The team will be represented at tomorrow’s hearing by sporting director Laurent Mekies, who joined them from the FIA last year. Vettel said Ferrari has requested the review “to open the case again and have another look”.

“We can bring some information that maybe the stewards didn’t have at the time and we’ll see,” Vettel added. Asked what new evidence Ferrari might be able to present he said: “Ask the team.”

Vettel was given a five-second time penalty after he was found to have rejoined the track unsafely when he went off at turn three on lap 48, having braked later for the corner than he had on previous laps. Prior to the incident he had been told on the radio: “the numbers on the steering wheel are correct, take actions”. He confirmed he was having to save fuel around the time he went off.

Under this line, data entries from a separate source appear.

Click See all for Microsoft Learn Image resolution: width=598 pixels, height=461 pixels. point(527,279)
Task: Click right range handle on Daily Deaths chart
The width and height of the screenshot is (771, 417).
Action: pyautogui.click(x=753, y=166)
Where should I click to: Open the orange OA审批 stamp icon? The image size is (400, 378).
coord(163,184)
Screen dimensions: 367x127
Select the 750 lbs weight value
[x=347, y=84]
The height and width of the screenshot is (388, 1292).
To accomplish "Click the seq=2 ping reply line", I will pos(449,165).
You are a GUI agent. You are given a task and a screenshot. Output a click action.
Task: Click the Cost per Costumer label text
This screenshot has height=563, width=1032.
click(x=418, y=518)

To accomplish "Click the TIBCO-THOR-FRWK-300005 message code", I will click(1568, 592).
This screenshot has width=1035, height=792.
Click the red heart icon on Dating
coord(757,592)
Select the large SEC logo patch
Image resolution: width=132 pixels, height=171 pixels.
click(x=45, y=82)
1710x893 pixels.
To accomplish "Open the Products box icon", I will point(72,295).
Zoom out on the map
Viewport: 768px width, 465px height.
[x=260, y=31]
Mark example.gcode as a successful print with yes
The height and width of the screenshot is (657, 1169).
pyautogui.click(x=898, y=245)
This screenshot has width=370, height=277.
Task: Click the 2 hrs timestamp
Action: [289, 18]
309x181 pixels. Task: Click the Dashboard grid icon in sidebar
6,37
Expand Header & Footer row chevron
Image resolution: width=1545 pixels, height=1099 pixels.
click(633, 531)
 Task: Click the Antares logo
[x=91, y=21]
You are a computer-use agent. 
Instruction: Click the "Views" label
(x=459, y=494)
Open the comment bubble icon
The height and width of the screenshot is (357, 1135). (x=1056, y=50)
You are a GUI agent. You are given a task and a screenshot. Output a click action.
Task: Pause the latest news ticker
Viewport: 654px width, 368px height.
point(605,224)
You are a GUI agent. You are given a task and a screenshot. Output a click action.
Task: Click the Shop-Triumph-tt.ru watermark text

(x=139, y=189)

“Some laps I was saving fuel, some laps I wasn’t because obviously I had to adjust the gap that I had,” Vettel explained. “I don’t remember, we did so many laps, I don’t remember the lap before and the lap before.

“But certainly I had to react on the gap that I had so when Lewis was close I didn’t fuel save, when he was a bit further away I had a tiny little push and was trying to harvest and save as much as I can. I pretty much had to freestyle in terms of fuel saving to make sure I finished the race with some fuel left.”

“Maybe the lap before I was lifting off because he wasn’t as close,” he added. “I didn’t try to reinvent turn three after 50 laps.”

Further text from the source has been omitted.